REPUBLIKA.CO.ID, MEXICO CITY -- Pihak berwenang Meksiko telah menuntut 30 marinir karena diduga berpartisipasi dalam serangkaian penghilangan paksa di kota perbatasan utara Nuevo Laredo yang penuh kekerasan pada 2018. Kantor Kejaksaan Agung mengatakan pada Kamis (15/4), jaksa memiliki waktu enam bulan untuk melakukan penyelidikan terhadap 30 marinir yang ditangkap.
"Dari Februari hingga Mei 2018 di Nuevo Laredo, Tamaulipas, ada serangkaian konfrontasi kekerasan yang menyebabkan berbagai pengaduan penghilangan paksa, yang terkait dengan elemen Angkatan Laut Meksiko," kata pernyataan Kejaksaan Agung.
Angkatan laut, bersama dengan tentara, telah memainkan peran kunci dalam tindakan keras pemerintah untuk memerangi kartel narkoba, yang dimulai pada 2006. Keterlibatan militer telah menyebabkan munculnya laporan terhadap pelanggaran hak asasi manusia. Salah satunya termasuk tuduhan hilangnya 40 orang pada periode Februari hingga Mei 2018 di Nuevo Laredo. Area tersebut telah lama menjadi titik perang wilayah antara kartel narkoba.
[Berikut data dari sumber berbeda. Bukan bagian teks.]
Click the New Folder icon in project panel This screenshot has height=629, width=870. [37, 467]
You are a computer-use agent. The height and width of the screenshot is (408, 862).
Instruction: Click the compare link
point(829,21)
Komisaris Tinggi PBB untuk Hak Asasi Manusia pada saat itu, Zeid Ra'ad al-Hussein, mengecam kejahatan tersebut. Dia menyebut kejahatan itu sangat "mengerikan" karena kasus orang hilang juga menimpa lima anak di bawah umur.
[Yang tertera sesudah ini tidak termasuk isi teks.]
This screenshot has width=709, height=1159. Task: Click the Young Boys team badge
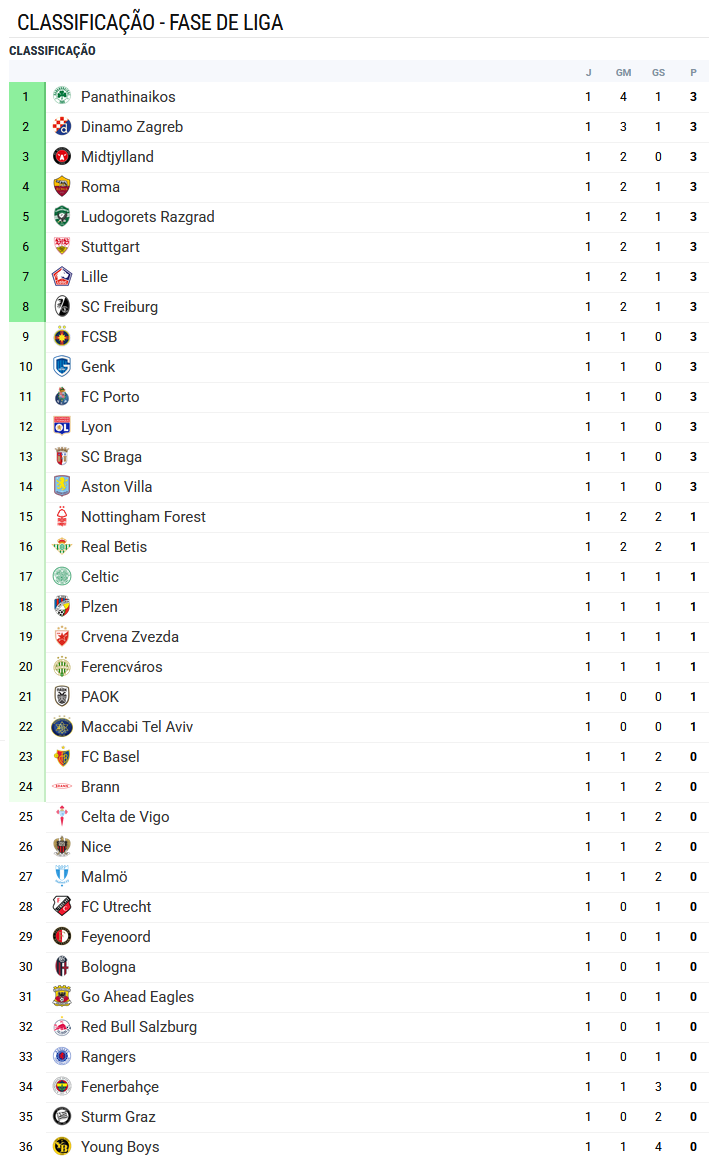[62, 1147]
Presiden Meksiko Andres Manuel Lopez Obrador telah membentuk pasukan polisi militer yang dikenal sebagai Pengawal Nasional. Pasukan ini terdiri dari sebagian tentara, untuk memimpin perang melawan kejahatan terorganisir.
Lopez Obrador telah menempatkan militer yang bertanggung jawab atas pelabuhan, penerbangan sipil, vaksinasi Covid-19, dan proyek infrastruktur, termasuk bandara baru untuk melayani Kota Meksiko dan bagian dari kereta api wisata. Lopez Obrador juga mendukung keputusan untuk menghentikan penyelidikan terhadap mantan menteri pertahanan Salvador Cienfuegos, yang ditangkap Amerika Serikat atas tuduhan bekerja sama dengan kartel narkoba yang kuat.